### ACTIVITY A
List every paper by the author that the excerpt mentions.
### ACTIVITY B
Reproduce the excerpt from "I had been wanting" to "the most recommendations).", keeping every word as it stands.

[EXCERPTED TEXT Boundary: Start]

I had been wanting to update my paper on matter-antimatter pair creation and annihilation for a long time, and I finally did it: here is the new version of it. It was one of my early papers on ResearchGate and, somewhat surprising, it got quite a few downloads (all is relative: I am happy with a few thousand). I actually did not know why, but now I understand: it does take down the last defenses of QCD- and QFT-theorists. As such, I now think this paper is at least as groundbreaking as my paper on de Broglie’s matter-wave (which gets the most reads), or my paper on the proton radius (which gets the most recommendations).

My paper on de Broglie’s matter-wave is important because it explains why and how de Broglie’s bright insight (matter having some frequency and wavelength) was correct, but got the wrong interpretation: the frequencies and wavelengths are orbital frequencies, and the wavelengths are are not to be interpreted as linear distances (not like wavelengths of light) but the quantum-mechanical equivalent of the circumferences of orbital radii. The paper also shows why spin (in this or the opposite direction) should be incorporated into any analysis straight from the start: you cannot just ignore spin and plug it in back later. The paper on the proton radius shows how that works to yield short and concise explanations of the measurable properties of elementary particles (the electron and the proton). The two combined provide the framework: an analysis of matter in terms of pointlike particles does not get us anywhere. We must think of matter as charge in motion, and we must analyze the two- or three-dimensional structure of these oscillations, and use it to also explain interactions between matter-particles (elementary or composite) and light-particles (photons and neutrinos, basically). I have explained these mass-without-mass models too many times now, so I will not dwell on it.

[EXCERPTED TEXT Boundary: End]
[EXTRACTED RECORDS Boundary: Start]

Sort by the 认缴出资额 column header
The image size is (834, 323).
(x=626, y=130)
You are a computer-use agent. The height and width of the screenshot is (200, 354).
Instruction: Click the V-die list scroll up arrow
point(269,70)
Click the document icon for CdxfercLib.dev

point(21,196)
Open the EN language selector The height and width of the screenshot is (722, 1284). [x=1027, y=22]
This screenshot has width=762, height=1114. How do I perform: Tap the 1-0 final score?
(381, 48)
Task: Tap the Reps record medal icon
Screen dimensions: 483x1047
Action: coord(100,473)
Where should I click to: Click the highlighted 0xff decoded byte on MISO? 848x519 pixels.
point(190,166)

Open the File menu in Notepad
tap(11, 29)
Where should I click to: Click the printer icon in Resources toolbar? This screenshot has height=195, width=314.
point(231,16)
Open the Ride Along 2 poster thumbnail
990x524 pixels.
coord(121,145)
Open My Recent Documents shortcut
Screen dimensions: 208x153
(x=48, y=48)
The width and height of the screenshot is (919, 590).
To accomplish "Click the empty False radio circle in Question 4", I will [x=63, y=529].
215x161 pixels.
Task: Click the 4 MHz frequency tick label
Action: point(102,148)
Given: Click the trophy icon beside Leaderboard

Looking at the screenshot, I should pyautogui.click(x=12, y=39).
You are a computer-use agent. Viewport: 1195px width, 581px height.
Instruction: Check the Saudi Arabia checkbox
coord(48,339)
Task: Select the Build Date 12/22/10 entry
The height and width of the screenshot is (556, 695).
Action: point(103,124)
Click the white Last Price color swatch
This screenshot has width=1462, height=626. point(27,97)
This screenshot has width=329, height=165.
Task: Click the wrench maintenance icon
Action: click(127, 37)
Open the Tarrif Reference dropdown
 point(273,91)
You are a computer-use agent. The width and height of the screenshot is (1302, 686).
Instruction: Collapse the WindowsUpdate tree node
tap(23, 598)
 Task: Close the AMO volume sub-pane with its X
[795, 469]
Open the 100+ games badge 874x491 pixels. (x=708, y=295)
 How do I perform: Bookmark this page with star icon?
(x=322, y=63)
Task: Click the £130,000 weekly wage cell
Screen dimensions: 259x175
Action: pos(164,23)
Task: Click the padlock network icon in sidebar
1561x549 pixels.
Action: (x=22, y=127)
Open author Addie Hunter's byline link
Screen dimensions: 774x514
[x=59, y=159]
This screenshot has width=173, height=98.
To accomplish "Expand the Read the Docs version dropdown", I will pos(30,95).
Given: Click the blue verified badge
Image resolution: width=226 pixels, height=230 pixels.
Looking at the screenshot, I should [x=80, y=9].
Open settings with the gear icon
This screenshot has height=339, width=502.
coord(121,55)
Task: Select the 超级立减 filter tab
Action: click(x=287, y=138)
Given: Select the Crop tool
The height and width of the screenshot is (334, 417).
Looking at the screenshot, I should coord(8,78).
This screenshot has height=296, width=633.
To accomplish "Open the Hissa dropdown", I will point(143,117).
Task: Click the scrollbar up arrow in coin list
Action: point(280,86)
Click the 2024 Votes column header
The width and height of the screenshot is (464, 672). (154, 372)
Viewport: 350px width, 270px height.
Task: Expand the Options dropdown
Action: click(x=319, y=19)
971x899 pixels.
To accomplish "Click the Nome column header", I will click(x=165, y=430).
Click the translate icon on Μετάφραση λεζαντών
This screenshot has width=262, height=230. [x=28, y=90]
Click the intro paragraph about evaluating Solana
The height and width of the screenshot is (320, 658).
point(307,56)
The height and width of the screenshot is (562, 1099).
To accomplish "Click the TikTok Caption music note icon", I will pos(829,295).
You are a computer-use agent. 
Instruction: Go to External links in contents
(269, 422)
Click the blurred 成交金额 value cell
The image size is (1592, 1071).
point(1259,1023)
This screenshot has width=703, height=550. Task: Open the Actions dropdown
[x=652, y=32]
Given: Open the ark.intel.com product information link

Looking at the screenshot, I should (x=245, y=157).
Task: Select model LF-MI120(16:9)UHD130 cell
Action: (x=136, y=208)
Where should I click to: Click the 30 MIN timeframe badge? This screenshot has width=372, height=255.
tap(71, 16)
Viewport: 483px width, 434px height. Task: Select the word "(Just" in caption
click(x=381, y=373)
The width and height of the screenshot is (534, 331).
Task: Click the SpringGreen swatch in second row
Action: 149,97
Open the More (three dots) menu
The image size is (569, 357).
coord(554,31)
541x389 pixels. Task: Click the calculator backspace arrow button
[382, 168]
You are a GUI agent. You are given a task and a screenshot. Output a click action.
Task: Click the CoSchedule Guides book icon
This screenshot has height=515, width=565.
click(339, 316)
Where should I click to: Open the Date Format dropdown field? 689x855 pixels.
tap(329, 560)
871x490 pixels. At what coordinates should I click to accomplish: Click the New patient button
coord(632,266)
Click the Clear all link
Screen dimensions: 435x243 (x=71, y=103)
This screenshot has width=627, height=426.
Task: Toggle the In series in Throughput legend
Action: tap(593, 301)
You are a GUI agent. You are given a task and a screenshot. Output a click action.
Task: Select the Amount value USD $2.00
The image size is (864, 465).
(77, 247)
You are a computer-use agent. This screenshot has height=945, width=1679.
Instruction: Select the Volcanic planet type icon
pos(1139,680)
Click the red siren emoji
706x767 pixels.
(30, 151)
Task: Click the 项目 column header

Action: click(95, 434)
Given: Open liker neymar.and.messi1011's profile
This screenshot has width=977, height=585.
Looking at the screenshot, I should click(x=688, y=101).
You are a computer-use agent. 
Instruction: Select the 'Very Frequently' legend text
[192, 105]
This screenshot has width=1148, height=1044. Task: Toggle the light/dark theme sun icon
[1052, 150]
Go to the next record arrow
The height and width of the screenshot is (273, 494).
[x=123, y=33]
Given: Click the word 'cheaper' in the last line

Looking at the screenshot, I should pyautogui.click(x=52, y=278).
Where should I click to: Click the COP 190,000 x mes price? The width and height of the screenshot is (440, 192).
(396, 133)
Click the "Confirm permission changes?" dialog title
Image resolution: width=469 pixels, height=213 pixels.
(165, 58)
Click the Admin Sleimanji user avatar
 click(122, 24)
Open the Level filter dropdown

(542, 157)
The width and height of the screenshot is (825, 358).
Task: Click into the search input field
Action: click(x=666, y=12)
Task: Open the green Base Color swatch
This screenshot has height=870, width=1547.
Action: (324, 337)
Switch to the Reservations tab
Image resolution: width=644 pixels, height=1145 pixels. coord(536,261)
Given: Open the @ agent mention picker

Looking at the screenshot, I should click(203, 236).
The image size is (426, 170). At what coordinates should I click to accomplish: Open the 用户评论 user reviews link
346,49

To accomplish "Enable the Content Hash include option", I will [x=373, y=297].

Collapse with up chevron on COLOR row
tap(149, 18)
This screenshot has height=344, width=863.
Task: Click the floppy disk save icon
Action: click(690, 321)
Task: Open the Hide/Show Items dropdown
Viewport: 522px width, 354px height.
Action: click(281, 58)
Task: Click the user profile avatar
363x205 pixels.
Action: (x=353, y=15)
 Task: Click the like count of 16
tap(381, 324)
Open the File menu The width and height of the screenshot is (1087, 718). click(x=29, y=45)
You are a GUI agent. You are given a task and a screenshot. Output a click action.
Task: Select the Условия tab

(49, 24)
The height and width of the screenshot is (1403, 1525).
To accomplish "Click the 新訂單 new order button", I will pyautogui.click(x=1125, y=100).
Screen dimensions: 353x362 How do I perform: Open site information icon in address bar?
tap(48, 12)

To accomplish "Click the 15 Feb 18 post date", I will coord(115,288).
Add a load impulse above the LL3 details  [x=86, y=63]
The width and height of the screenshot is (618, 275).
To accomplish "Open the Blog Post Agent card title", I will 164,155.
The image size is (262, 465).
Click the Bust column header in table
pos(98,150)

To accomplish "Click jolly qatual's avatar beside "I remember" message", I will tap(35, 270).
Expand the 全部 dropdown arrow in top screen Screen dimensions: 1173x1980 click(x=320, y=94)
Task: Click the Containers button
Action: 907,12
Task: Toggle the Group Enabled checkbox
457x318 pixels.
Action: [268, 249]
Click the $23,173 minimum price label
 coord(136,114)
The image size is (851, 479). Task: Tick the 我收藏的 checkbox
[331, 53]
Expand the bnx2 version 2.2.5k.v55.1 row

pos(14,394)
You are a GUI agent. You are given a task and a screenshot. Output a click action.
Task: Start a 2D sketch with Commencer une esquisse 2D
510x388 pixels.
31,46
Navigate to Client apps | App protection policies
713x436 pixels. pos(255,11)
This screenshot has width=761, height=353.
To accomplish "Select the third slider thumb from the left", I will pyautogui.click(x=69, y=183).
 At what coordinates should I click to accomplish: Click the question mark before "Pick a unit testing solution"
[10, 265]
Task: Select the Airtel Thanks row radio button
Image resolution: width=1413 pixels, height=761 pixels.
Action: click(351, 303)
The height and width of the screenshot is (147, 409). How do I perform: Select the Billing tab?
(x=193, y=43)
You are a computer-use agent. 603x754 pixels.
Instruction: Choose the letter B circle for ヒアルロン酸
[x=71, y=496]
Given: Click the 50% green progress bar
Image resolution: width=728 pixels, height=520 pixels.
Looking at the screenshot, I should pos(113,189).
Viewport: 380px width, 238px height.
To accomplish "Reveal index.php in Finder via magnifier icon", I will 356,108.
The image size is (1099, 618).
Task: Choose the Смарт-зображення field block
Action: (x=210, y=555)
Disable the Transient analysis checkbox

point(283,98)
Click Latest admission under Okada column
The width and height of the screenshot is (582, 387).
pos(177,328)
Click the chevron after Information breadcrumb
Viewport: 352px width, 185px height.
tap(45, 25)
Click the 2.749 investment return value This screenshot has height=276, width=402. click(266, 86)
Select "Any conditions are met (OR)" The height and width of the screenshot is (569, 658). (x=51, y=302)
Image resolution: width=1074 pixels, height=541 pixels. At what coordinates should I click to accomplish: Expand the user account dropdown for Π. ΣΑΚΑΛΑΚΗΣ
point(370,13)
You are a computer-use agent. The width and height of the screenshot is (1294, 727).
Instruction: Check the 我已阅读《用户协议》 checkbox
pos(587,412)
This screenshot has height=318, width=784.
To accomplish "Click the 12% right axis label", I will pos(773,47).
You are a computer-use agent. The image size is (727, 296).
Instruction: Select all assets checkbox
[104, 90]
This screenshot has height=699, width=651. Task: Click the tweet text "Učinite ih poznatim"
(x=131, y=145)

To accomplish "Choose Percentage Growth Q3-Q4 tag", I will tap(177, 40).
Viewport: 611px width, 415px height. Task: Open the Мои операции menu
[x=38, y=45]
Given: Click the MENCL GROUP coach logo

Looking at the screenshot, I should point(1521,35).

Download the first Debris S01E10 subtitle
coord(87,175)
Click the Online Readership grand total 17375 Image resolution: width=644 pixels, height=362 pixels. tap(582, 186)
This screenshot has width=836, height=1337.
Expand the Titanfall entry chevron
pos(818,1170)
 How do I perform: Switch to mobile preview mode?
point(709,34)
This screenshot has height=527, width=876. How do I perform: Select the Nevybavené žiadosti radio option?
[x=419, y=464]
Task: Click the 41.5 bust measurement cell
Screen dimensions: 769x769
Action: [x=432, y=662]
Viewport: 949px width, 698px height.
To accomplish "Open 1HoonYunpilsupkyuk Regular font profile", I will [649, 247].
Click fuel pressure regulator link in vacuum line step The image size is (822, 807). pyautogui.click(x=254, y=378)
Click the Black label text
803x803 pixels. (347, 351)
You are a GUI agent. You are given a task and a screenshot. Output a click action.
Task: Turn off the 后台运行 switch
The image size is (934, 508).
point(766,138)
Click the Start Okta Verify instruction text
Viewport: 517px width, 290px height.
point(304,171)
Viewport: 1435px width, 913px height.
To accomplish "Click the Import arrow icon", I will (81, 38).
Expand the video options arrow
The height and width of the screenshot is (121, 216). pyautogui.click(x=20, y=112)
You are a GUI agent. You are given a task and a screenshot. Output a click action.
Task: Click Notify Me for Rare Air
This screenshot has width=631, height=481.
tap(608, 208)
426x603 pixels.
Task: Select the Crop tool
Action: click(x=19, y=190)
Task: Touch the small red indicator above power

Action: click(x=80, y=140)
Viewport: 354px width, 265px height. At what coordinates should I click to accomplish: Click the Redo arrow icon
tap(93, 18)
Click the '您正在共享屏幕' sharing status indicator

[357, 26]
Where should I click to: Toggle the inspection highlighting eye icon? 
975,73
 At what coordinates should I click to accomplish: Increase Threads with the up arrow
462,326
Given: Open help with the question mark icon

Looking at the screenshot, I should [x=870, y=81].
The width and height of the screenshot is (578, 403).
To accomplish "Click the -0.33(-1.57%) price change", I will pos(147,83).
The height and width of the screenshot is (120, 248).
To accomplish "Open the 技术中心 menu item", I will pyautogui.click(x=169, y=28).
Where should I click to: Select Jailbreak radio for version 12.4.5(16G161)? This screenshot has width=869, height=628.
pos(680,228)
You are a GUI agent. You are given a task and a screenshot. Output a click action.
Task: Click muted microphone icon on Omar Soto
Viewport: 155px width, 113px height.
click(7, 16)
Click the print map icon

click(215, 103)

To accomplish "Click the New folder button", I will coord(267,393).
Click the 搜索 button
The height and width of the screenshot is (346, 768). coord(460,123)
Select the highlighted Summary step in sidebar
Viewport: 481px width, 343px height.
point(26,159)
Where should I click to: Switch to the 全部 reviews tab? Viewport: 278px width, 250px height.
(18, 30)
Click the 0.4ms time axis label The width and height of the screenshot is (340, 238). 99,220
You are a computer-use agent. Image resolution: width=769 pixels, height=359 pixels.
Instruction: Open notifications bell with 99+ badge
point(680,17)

[EXTRACTED RECORDS Boundary: End]

### ANSWER AREA A
- The paper on matter-antimatter pair creation and annihilation
- The paper on de Broglie's matter-wave
- The paper on the proton radius

### ANSWER AREA B
I had been wanting to update my paper on matter-antimatter pair creation and annihilation for a long time, and I finally did it: here is the new version of it. It was one of my early papers on ResearchGate and, somewhat surprising, it got quite a few downloads (all is relative: I am happy with a few thousand). I actually did not know why, but now I understand: it does take down the last defenses of QCD- and QFT-theorists. As such, I now think this paper is at least as groundbreaking as my paper on de Broglie’s matter-wave (which gets the most reads), or my paper on the proton radius (which gets the most recommendations).